Valve didn’t give itself an easy job when it publicly announced its decision, over two years ago now, to bring the PC gaming experience to the living room TV. Plenty of companies have tried, and most never even got off the ground (see the Infinium Phantom for just one high-profile failure). But Valve is perhaps better positioned for success than any past effort, with a deep understanding of the PC gaming market and a deeply entrenched, market-leading distribution platform in Steam.
Now after a few delays and a soft launch for the OS, Valve is poised to officially launch its run at console gaming. Steam hardware will ship to pre-orderers this week and to others (including select retailers like GameStop) on November 10. It's a multi-pronged effort that includes a lot of moving parts: the SteamOS operating system; the partner-produced "Steam Machine" hardware designed to run that OS out of the box; the Valve-produced Steam Link box that allows for basic in-home streaming; and the Steam Controller meant to make it all controllable from a keyboard-and-mouse-free couch.

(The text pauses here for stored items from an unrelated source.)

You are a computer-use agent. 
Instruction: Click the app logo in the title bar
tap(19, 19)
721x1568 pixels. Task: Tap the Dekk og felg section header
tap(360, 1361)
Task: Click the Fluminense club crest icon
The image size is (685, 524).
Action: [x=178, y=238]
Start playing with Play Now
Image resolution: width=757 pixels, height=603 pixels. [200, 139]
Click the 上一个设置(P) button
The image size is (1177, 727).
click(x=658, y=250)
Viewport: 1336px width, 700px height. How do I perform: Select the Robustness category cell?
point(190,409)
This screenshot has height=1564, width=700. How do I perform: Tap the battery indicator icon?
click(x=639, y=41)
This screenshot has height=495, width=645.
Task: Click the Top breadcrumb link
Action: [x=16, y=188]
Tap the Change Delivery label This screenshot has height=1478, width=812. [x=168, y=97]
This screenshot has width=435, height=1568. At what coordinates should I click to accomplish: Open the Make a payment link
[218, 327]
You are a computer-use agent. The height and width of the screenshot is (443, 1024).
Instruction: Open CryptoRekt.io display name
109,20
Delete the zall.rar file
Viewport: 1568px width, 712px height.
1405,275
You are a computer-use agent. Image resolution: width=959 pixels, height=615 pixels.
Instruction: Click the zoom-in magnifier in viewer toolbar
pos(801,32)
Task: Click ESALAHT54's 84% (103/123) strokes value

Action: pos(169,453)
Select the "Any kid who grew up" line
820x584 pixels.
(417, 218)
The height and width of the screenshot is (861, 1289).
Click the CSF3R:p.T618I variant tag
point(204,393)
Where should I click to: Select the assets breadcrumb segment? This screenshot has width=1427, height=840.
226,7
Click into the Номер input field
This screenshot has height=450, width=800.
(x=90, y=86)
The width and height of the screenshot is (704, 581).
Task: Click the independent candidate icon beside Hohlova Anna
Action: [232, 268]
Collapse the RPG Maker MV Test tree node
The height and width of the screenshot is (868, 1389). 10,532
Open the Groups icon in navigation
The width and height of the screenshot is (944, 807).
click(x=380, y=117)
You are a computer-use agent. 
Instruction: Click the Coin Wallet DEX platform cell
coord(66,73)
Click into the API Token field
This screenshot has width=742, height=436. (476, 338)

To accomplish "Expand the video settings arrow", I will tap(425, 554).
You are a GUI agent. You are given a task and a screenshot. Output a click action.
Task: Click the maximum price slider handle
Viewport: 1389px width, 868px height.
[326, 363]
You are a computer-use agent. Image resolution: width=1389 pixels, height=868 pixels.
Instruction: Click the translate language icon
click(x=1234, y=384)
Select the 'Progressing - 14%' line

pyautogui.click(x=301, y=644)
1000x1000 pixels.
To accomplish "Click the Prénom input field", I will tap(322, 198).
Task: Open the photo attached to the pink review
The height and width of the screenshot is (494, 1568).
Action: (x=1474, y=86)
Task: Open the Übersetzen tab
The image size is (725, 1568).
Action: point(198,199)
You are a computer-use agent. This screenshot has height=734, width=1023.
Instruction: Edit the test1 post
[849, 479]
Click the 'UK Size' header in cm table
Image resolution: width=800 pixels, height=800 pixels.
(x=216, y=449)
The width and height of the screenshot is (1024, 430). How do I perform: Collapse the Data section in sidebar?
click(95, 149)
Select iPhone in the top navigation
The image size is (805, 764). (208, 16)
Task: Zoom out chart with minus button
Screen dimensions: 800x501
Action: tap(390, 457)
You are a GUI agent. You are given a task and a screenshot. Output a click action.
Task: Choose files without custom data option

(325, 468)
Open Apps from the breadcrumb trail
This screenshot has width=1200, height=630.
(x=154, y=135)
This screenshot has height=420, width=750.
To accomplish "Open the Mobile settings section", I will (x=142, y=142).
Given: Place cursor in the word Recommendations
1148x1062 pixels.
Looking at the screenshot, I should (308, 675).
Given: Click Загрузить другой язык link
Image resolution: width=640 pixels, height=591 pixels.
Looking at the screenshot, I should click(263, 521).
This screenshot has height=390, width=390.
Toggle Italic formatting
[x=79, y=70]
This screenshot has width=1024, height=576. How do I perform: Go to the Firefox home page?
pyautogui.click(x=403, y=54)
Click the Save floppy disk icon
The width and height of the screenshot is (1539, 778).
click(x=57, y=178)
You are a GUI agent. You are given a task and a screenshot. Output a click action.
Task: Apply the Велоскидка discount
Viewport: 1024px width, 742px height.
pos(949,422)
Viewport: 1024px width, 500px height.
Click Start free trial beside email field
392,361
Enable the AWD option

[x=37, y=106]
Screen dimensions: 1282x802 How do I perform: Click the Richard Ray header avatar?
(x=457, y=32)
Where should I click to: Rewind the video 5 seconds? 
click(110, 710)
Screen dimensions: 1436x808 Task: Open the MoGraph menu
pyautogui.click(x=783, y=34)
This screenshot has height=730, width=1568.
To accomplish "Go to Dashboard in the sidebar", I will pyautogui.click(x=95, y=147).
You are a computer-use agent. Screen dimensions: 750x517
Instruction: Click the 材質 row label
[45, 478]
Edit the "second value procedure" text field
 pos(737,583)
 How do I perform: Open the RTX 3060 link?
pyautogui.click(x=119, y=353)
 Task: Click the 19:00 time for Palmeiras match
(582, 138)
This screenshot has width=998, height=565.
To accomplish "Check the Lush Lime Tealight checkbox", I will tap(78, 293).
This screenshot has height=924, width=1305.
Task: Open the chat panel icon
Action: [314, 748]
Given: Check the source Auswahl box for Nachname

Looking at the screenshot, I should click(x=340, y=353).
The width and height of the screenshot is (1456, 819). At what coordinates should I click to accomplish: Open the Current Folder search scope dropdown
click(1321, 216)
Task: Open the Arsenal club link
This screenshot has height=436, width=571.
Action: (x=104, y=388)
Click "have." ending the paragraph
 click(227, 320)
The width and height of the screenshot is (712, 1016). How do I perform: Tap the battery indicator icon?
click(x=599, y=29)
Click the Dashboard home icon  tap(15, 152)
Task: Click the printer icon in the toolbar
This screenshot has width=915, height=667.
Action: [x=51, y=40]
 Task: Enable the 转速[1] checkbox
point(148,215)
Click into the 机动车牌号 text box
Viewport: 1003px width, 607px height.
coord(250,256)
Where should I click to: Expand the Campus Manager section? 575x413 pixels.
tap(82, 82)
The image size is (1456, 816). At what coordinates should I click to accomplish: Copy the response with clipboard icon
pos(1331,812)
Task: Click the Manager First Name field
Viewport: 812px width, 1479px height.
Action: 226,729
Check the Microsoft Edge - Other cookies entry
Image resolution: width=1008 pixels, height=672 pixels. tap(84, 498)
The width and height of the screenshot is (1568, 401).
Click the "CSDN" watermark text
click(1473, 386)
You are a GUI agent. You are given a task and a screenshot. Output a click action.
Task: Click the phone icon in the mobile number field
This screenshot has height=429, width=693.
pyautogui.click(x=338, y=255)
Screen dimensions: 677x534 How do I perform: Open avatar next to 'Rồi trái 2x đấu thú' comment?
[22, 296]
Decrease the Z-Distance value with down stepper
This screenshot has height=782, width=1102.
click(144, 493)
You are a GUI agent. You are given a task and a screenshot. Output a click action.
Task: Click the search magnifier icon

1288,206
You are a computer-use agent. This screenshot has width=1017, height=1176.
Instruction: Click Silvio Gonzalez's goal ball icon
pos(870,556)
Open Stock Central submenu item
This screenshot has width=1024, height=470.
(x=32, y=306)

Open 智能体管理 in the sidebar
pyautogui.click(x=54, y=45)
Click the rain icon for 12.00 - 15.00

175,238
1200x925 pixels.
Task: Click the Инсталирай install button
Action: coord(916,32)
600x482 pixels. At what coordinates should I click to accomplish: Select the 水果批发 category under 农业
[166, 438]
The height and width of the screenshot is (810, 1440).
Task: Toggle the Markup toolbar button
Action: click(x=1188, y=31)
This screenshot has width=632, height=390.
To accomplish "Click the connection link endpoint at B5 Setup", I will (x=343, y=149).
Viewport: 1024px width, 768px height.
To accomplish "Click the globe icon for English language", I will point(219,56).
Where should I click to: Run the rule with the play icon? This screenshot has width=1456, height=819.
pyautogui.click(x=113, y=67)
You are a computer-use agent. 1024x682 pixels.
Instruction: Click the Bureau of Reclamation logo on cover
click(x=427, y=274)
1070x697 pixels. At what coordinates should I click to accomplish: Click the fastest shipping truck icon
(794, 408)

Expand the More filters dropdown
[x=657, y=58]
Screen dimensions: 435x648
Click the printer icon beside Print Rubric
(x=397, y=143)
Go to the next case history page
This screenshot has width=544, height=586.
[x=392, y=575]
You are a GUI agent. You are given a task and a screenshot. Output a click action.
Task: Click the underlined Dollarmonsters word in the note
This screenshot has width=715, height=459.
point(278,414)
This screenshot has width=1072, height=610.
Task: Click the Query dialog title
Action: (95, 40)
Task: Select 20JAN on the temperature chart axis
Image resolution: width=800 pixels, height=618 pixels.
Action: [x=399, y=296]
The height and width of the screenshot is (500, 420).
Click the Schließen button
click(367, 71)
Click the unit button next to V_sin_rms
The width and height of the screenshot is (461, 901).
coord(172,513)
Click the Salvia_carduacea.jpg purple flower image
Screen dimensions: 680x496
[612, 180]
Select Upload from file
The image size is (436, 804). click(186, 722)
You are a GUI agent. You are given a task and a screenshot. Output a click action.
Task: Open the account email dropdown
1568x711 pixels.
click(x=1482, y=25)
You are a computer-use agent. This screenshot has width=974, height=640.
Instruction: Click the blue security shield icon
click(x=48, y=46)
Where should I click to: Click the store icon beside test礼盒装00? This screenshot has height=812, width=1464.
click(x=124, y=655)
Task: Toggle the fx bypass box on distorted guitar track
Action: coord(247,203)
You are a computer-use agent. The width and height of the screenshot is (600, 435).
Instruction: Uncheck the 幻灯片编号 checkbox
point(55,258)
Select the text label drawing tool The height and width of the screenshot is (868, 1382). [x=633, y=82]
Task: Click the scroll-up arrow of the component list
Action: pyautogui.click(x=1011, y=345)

We've been putting that entire ecosystem through its paces for a few days now, and while some of those pieces work better than others, all have some trouble living up to the promise of a seamless, hassle-free, PC-on-a-TV-console experience. It's early, and Valve's attack on the living room is far from a vaporware failure, but it's not a shock-and-awe knockout blitz either.
SteamOS: Familiar in a Big Picture sense
SteamOS itself does a good job of hiding its Linux roots, and we mean that in the best possible way. There are no command lines to struggle with or repos to download or drivers to configure when you first load up a SteamOS system. Instead, Steam’s own front end guides you through a painless setup process that’s not unlike that of the console competition. If you didn’t know any better, you might not even be aware that the Steam Machine is an actual computer with upgradeable hardware, direct access to the file system, and other such PC niceties.